What is hypermobility syndrome?

More than flexibility?

Many people have hypermobile joints but don't know it, because the degree to which their joints flex is normal for them and has never been a cause for concern.

You may only become aware of a problem if you begin to experience pain or get injured, particularly as a result of an activity or movement that wouldn't ordinarily cause a problem - for example, badly twisting an ankle when you stand from a seated position.

"All hypermobile joints are at increased risk of injury, due to the laxity and increased range of motion," explains sports scientist and therapist Dawn Morse. "Pain may also be felt within the joint or the associated muscles, and the joint itself may even dislocate."

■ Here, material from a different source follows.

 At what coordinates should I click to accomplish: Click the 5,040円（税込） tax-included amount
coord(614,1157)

This is when a doctor or physiotherapist might suspect one of the hypermobility spectrum disorders (HSD) - more of this complex spectrum of conditions later. Symptoms often appear first in childhood, but the diagnosis might not be made for some years, especially as individual bouts of pain often settle on their own. HSD-related pain in under-12s in particular may be mistaken for growing pains.

A range of symptoms

In the past, people with hypermobile joints could be diagnosed with joint hypermobility syndrome or even 'benign joint hypermobility syndrome'. However, there are so many variations on the degree of hypermobility, the symptoms it causes and the complications some people experience that the term hypermobility spectrum disorders (HSD) has replaced this.

Some people are simply very flexible, in the same way that some are very tall, and this is not a medical condition if they have no symptoms from it. People who have a range of hypermobility-related conditions, but who do not fulfil all the criteria for one of the Ehlers-Danlos syndromes (EDS), are now classified as having hypermobility spectrum disorders (HSD).

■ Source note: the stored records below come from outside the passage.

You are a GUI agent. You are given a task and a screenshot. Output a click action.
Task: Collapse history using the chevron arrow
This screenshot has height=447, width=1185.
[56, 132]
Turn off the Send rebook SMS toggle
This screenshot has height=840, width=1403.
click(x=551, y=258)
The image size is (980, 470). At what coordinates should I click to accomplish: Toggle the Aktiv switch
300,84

At the severe end of the spectrum, people with hypermobile joints can have extremely debilitating symptoms and severe, potentially life-threatening associated abnormalities due to one of the Ehlers-Danlos syndromes (EDS).

Kerry Clayton from Kent noticed she was more flexible than her friends during childhood. "I could sit cross-legged at school and pop my hips, and I was about 10 and jumping on a trampoline when my shoulder dislocated," she recalls. "From there, it got progressively worse."

Her GP didn't refer her and Clayton went on to suffer for years with problems like chronic pain, muscle aches, extreme tiredness, and cognitive impairment, as well as frequent full or partial joint dislocations.

Clayton was finally referred to a specialist to have her symptoms investigated five years ago, when she was 24.

The Beighton score

As well as examining the range of movement in a person's spine, hips, shoulders and smaller joints, a healthcare professional might use the Beighton score to help them to diagnose HSD.

You score one point for each knee, elbow, thumb and little finger that bends backwards by a certain degree, and a point if you can bend forwards and place your hands flat on the floor without bending your legs.

The maximum is nine points, where four points indicate that general hypermobility is likely, and if you've also had pain in four or more joints for at least three months, HSD is likely.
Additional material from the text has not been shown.